Want to be kept updated on the local fire? There’s a Facebook page for that.
Need to know what your friends think about a particular issue? There’s a Facebook page for that.
Feel you have to sound off on what some school board, city council or water board member said? The same Facebook page is available.
While there are numerous community pages residents can join to be informed about what’s happening around Santa Clarita (and what people are saying about it), only one has more than 20,000 members: Santa Clarita Community.
“When something comes up, and people want to discuss it, there’s a forum for it,” said Mike Devlin, one of the group administrators.
Here is where people share video and photos, ask for recommendations, create polls, link articles and sound off when somebody angers them with their comments.
It’s where reporters troll for story ideas, people connect with strangers, and candidates announce their fundraisers.
“The goal is to be there,” Devlin said.
And they have been since May 2013. There was an earlier group, SCV Letters to the Editor, in which the administrator kicked off several people, including Lee Rogers, who suggested a new group, Santa Clarita Community.
“We wanted a better version of what we got kicked off of,” Devlin said.
At the time, Facebook group pages were relatively new, and Devlin said nobody realized how big it would become. An early clue was the number of comments they got when the Saugus Union School District censured then-board-member Stephen Winkler for posting online comments people found inappropriate, then removed him because he violated residency requirements.

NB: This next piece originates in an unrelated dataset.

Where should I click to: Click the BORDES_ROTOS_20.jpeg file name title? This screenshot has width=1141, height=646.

Another hot-button issue was Measure S, the digital billboard issue. So was the 2014 city council race and the House race between Steve Knight and Tony Strickland (Devlin said that once upon a time, Knight actually posted in the group. “It was a different time,” he said).
Like any group, the administrators have rules. The original ones included no in-search-of or recommendation posts, no spam or fake names, no personal attacks; and topics must be local Monday through Thursday but anything goes on the weekends. Also, members had to have some tie to the area.
Some of those rules still exist, but Devlin said it can be tough to enforce. ISO and recommendations were easily found (a violation of rule 4, although the rule says that if it’s unique, it might be allowed), and members personally insult and shame each other (rules 2 and 5). Devlin said this is the price that’s paid for having so many members. Of the one third of posts not allowed, most violate the ISO or personal-attack rules.
“The destruction of the other person is your main objective if you’re online. That catches us off guard. We’d rather people find a way to get along,” Devlin said. “It comes and goes with the issue. … You have to commit to being in the fray and taking on all comers, or not at all.”
The most important thing, Devlin said, is to have polite discussions. In fact, to him, the conversation is more important than the outcome.
“We have a really good thing going,” he said. “We’re not trying to drive it in a particular way.”